**** DOCUMENT PASSAGE
EB_AUTO: A Microsoft Excel^TM based point surface energy balance melt model for glacier and snow melt studies

Introduction

'EB_AUTO' is a Microsoft Excel^TM Workbook containing a point surface energy balance model for a snow or ice surface. EB_AUTO incorporates a large amount of previous research on the surface energy balance of snow and ice and presents it in an easy to use form. The model contains a visual basic macro which calculates the fluxes of net shortwave and net longwave radiation, turbulent sensible and latent heat and melt at a point on a melting snow or ice surface, using hourly inputs of incoming shortwave radiation (W m^-2), air temperature (°C), air vapour pressure (Pa) and wind speed (m s^-1). The latitude, longitude, slope angle, slope aspect, elevation, local temperature lapse rate, albedo and aerodynamic roughness of the study site, and elevation of the meteorological station can be specified at the start of the model run, making the model easily transferable and suitable for inter-site comparisons and modelling experiments. An output file containing the hourly and daily rates, and totals, of each energy flux in units of mm water equivalent melt is generated. The advantages of the model are:

1. it requires only a laptop or PC running standards Microsoft Windows software, enabling it to be used at a desktop or in the field;
2. it can be quickly adapted to different sites or meteorological data formats and it is well suited to modelling experiments;
3. its simplicity and flexibility make it ideal as a teaching tool

Downloads

• EB_AUTO Workbook: Microsoft Excel Workbook containing the energy balance model
• Printable Instructions: a 'read me' PDF Document contain information about running the model.
• Sample Excel meteorological file : from a glacier in southern Iceland, showing the format required for the input data.

Reference

Reference should be given to the following paper in any reports or papers using EB_AUTO:

Brock, B.W. and N.S. Arnold. 2000. A spreadsheet-based (Microsoft Excel) point surface energy balance model for glacier and snow melt studies. Earth Surface Processes and Landforms. 25, 649-658.

Further information

EB_AUTO is a modified version of the model described in detail in Brock and Arnold (2000). The input meteorological data need to be arranged in a Microsoft Excel Worksheet/book in six columns: day of year; hour; incoming shortwave radiation; air vapour pressure; air temperature and wind speed and recorded at an hourly interval. The model uses an astronomical calculation to locate the position of the sun relative to the target at an hourly resolution. Comparison of measured and theoretical incoming shortwave radiation enables an estimate of cloud cover and the ratio of direct and diffuse shortwave radiation. Direct shortwave radiation is corrected for the site slope and aspect; both direct and diffuse incoming shortwave radiation are converted to net shortwave radiation using the surface albedo. Outgoing longwave radiation is assumed to be a constant for a black body at 0°C. Incoming longwave radiation is calculated from air temperature and estimated cloud cover using the Stefan-Bolzmann relationship. The turbulent fluxes assume air vapour pressure, humidity and wind speed are measured at 2 m above the surface. Air vapour pressure can be calculated from air temperature and relative humidity using standard formulae. The turbulent fluxes are calculated from gradients of wind speed, temperature and vapour pressure between the surface and the measurement height, using the Monin-Obukhov similarity equations to account for atmospheric stability above melting snow and ice surfaces. The model uses an iterative procedure to optimise the value of the Monin-Obukhov length scale.
********
## [PROBLEM]
Pick up the description of the EB_AUTO melt model after its last sentence and continue it. The lines after this point are separate material, unrelated to the EB_AUTO description.
**** STORED DATA
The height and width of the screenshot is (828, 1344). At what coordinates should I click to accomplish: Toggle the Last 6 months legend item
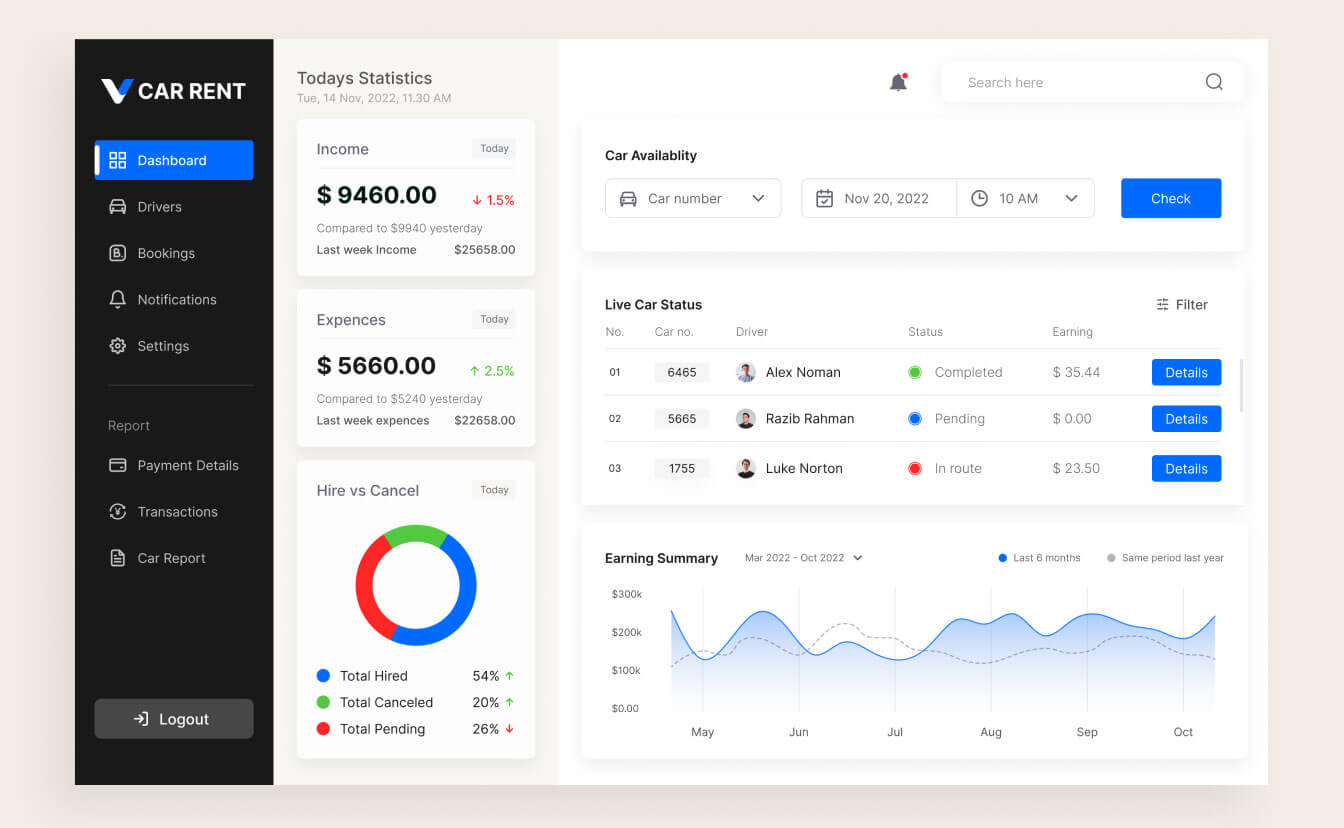[1038, 558]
********
## [ANSWER TO THE TASK]
The energy fluxes and surface melt rate are strongly influenced by the surface albedo and aerodynamic roughness length specified for the study site. See papers by Brock and others (2000 and 2006) for discussion of these surface variables and their parameterisation.

Two modifications to the original 2000 version of EB_AUTO have been made:

1. Daytime cloud cover is estimated by comparing the measured and potential incoming shortwave radiation flux. This method does not work in hours of darkness and cloud cover is set to 0.5 between sunset and sunrise. To use a different night time cloud cover (between 0.0 for clear sky to 1.0 for overcast) change the final value in the Cell X2 formula.
2. The decrease in air density with increasing elevation above mean sea level is now incorporated into the calculation of the turbulent fluxes.

References

Brock, B.W. and N.S. Arnold. 2000. A spreadsheet-based (Microsoft Excel) point surface energy balance model for glacier and snow melt studies. Earth Surface Processes and Landforms. 25, 649-658.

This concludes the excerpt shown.